EXERCISE AIM -
From the records below, copy every line that contains the word "agent".

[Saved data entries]
[Start of Attachment]

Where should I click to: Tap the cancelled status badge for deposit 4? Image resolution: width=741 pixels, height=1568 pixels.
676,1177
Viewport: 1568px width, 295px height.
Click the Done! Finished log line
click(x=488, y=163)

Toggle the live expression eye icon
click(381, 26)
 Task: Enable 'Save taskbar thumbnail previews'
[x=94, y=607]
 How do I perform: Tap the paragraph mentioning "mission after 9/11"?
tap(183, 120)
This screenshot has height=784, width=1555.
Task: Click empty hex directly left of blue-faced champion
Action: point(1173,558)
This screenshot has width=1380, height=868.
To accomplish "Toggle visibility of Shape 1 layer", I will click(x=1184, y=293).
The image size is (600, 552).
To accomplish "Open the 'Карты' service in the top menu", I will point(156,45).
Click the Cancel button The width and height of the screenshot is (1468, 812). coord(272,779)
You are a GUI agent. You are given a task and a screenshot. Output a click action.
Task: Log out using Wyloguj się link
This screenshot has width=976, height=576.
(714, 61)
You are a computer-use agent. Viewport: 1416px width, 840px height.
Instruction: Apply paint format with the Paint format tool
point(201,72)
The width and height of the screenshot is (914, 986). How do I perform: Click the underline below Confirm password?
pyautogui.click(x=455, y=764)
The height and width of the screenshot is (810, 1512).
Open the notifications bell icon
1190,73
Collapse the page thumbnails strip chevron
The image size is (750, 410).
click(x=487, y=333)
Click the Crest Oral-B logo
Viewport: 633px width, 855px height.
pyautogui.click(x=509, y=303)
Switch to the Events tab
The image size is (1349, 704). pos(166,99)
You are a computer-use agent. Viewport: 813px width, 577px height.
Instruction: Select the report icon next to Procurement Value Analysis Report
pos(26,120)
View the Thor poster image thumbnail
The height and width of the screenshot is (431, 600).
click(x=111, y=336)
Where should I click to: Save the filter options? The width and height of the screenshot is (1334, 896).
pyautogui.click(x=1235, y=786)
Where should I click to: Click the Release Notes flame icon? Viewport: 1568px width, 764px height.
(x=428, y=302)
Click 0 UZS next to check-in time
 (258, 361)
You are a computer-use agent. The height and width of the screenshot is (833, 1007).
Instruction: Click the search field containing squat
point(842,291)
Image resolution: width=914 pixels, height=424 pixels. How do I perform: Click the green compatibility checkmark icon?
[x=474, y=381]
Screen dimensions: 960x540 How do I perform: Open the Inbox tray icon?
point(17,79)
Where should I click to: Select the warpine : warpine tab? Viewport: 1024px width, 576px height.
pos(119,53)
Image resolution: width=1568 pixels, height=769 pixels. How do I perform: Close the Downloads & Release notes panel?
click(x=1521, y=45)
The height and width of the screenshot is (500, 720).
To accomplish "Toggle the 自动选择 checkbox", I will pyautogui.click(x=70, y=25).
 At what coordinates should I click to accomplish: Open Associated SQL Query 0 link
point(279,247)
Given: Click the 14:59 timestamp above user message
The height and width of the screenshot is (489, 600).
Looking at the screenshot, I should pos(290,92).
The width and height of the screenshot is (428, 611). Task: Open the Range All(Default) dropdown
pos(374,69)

[End of Attachment]

SOLUTION TO THIS PROBLEM -
You are a GUI agent. You are given a task and a screenshot. Output a click action.
You are a computer-use agent. Viewport: 1416px width, 840px height.
You are a computer-use agent. Viewport: 813px width, 577px height.
You are a computer-use agent. The height and width of the screenshot is (833, 1007).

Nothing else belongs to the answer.